[Activity] Format the records below, starting at the line containing "What do you see at coordinates (1048, 558)" and ending at the line containing "coordinates (174, 14).", as a Markdown table with two columns, Row and Line. Skip blank lines and number the remaining lines in order.

[Working data]
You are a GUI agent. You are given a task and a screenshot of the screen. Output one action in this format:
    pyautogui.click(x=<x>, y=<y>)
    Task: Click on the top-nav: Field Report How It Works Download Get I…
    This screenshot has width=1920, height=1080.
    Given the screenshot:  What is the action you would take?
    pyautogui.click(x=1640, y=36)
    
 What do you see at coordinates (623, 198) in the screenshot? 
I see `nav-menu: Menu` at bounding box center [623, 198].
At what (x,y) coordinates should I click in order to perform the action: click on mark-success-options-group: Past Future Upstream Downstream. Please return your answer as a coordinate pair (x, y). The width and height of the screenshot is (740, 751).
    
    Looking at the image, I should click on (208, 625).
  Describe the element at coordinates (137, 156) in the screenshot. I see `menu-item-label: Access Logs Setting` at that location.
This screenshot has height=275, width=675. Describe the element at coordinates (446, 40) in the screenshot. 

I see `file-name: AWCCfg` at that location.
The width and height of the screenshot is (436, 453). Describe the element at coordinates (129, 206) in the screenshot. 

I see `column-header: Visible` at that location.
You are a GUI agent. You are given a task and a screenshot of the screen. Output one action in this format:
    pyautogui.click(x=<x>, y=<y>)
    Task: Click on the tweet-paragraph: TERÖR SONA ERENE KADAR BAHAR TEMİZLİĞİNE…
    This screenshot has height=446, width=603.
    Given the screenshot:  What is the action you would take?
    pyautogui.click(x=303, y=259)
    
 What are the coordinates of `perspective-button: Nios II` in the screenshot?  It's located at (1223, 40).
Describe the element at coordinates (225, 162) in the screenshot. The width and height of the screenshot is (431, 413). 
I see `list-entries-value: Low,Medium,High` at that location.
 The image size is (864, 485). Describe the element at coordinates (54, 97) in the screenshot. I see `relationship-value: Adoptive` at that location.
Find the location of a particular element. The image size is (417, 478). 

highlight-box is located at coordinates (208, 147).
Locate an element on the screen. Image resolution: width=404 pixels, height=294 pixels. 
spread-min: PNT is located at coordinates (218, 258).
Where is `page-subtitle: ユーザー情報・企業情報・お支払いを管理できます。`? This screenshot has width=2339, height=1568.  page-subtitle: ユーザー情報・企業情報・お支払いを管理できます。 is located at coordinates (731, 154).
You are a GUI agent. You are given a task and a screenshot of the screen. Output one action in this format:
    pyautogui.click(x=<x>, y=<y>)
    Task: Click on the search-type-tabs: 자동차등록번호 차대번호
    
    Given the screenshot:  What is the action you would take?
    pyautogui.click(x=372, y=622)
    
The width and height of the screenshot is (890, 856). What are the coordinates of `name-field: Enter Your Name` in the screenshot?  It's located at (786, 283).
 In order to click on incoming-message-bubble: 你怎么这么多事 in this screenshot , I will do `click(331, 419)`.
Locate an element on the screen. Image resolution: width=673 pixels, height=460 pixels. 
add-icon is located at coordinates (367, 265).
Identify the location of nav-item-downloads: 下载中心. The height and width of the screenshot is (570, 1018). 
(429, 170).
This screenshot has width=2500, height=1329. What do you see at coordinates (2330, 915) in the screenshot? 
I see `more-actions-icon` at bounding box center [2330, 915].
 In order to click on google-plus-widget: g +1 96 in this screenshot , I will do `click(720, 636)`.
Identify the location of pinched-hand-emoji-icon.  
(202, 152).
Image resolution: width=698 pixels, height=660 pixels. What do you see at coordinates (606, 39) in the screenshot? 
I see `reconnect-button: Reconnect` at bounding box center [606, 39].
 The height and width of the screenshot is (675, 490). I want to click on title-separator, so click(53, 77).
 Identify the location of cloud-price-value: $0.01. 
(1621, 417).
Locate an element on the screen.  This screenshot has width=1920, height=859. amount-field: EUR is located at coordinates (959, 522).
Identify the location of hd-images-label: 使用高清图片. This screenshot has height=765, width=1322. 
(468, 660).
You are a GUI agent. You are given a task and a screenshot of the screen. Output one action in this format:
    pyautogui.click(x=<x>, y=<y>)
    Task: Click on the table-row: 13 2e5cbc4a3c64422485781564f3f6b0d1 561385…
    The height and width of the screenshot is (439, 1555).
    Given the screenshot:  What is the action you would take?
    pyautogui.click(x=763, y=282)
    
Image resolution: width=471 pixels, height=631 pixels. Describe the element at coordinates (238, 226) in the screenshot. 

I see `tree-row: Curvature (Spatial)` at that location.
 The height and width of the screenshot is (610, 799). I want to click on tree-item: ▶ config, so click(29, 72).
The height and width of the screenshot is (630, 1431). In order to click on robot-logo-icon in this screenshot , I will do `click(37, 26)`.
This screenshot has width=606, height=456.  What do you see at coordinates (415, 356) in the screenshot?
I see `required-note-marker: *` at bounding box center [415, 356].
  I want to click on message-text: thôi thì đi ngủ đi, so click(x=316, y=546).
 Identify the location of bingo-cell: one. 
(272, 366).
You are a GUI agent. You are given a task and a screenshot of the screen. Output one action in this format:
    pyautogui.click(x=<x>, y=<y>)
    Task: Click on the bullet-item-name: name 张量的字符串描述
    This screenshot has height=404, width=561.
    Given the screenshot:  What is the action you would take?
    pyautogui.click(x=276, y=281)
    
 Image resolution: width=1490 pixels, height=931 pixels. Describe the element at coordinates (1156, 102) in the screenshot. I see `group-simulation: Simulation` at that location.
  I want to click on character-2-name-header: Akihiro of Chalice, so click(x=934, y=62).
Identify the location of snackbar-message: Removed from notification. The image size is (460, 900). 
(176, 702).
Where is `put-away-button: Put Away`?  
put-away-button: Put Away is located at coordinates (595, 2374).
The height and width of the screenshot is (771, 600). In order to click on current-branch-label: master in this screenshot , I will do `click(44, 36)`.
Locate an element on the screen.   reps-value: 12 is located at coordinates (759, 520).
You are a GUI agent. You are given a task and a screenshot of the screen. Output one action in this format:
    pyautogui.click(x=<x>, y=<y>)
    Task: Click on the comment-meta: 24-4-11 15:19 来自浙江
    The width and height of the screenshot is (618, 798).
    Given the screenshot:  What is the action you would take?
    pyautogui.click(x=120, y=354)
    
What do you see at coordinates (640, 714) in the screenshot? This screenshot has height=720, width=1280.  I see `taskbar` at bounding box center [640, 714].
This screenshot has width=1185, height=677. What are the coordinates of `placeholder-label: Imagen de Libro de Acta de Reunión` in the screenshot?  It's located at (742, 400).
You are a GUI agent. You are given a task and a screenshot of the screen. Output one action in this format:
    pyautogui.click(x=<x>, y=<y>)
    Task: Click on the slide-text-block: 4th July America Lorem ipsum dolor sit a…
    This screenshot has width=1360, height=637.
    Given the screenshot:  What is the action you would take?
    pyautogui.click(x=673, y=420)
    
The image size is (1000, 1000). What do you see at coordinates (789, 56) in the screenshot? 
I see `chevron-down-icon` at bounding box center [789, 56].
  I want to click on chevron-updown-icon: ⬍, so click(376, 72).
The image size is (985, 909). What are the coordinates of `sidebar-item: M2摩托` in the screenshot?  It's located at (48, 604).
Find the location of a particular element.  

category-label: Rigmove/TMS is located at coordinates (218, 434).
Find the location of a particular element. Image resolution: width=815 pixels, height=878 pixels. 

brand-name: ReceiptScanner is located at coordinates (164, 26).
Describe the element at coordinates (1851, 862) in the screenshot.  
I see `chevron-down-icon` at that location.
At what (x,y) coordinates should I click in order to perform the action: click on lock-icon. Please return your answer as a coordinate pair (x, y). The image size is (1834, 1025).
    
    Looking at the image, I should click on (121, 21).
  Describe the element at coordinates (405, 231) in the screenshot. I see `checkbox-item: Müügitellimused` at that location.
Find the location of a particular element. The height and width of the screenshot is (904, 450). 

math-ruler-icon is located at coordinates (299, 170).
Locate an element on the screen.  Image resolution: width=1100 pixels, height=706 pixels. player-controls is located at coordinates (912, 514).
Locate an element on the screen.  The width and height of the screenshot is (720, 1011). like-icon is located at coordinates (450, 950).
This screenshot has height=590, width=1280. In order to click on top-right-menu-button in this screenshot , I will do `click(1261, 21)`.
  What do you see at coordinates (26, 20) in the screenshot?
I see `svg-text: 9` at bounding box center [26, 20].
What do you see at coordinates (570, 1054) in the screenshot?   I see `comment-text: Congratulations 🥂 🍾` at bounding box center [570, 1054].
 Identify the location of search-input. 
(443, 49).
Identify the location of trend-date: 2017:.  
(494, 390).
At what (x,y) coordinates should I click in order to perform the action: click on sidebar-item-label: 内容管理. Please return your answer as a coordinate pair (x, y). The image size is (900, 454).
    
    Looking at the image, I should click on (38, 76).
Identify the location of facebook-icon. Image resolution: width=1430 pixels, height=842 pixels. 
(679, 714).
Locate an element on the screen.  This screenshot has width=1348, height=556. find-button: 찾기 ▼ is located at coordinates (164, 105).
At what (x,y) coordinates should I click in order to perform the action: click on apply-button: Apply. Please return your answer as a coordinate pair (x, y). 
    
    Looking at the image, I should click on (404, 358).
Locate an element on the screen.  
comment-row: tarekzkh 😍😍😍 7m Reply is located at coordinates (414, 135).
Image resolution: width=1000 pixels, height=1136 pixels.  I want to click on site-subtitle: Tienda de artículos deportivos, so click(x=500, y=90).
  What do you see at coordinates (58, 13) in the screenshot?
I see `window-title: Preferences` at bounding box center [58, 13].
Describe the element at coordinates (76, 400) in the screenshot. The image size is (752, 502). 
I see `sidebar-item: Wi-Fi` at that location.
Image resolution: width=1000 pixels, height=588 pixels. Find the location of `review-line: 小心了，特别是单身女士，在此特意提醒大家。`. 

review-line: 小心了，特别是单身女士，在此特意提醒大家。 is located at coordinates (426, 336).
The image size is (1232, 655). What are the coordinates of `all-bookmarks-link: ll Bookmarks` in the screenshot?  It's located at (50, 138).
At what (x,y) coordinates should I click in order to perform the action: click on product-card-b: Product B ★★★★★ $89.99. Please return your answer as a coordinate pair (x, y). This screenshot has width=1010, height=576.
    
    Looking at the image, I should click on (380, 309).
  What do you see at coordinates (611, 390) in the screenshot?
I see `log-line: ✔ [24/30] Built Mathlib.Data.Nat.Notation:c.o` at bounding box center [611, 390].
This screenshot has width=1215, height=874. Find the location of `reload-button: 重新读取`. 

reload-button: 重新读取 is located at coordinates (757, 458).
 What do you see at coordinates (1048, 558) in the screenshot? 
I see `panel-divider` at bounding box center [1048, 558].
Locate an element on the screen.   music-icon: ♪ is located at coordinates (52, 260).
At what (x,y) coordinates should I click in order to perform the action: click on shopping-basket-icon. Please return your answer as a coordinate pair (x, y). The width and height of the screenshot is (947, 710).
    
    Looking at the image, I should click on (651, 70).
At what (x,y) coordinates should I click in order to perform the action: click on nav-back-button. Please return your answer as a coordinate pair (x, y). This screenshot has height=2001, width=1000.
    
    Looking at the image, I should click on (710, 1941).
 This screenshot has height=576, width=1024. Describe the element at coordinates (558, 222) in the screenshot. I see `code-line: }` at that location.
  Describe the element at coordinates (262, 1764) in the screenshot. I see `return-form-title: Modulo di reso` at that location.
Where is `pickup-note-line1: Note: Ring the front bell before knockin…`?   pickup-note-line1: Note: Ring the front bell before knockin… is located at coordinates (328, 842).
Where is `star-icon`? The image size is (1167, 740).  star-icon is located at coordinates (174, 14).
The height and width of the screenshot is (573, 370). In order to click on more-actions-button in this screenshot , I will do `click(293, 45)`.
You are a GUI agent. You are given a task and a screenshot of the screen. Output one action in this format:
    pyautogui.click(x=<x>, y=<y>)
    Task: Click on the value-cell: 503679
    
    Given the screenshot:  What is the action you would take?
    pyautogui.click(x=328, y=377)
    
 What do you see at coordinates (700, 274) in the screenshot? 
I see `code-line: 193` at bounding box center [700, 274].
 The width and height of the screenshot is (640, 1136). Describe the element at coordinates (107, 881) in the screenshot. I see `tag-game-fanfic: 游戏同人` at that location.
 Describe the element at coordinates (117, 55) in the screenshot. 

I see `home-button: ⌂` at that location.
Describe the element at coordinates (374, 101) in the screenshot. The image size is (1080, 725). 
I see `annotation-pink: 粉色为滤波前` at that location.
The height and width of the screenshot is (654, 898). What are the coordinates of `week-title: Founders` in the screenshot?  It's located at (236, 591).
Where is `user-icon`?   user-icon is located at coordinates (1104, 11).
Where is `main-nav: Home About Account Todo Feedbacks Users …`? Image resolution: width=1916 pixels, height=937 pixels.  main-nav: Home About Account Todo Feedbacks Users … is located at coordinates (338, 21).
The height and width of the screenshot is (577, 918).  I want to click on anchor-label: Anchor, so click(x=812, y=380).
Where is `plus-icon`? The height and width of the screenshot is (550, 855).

[Solved exercise]
| Row | Line |
|---|---|
| 1 |  What do you see at coordinates (1048, 558) in the screenshot?  |
| 2 | I see `panel-divider` at bounding box center [1048, 558]. |
| 3 | Locate an element on the screen.   music-icon: ♪ is located at coordinates (52, 260). |
| 4 | At what (x,y) coordinates should I click in order to perform the action: click on shopping-basket-icon. Please return your answer as a coordinate pair (x, y). The width and height of the screenshot is (947, 710). |
| 5 |     Looking at the image, I should click on (651, 70). |
| 6 | At what (x,y) coordinates should I click in order to perform the action: click on nav-back-button. Please return your answer as a coordinate pair (x, y). This screenshot has height=2001, width=1000. |
| 7 |     Looking at the image, I should click on (710, 1941). |
| 8 |  This screenshot has height=576, width=1024. Describe the element at coordinates (558, 222) in the screenshot. I see `code-line: }` at that location. |
| 9 |   Describe the element at coordinates (262, 1764) in the screenshot. I see `return-form-title: Modulo di reso` at that location. |
| 10 | Where is `pickup-note-line1: Note: Ring the front bell before knockin…`?   pickup-note-line1: Note: Ring the front bell before knockin… is located at coordinates (328, 842). |
| 11 | Where is `star-icon`? The image size is (1167, 740).  star-icon is located at coordinates (174, 14). |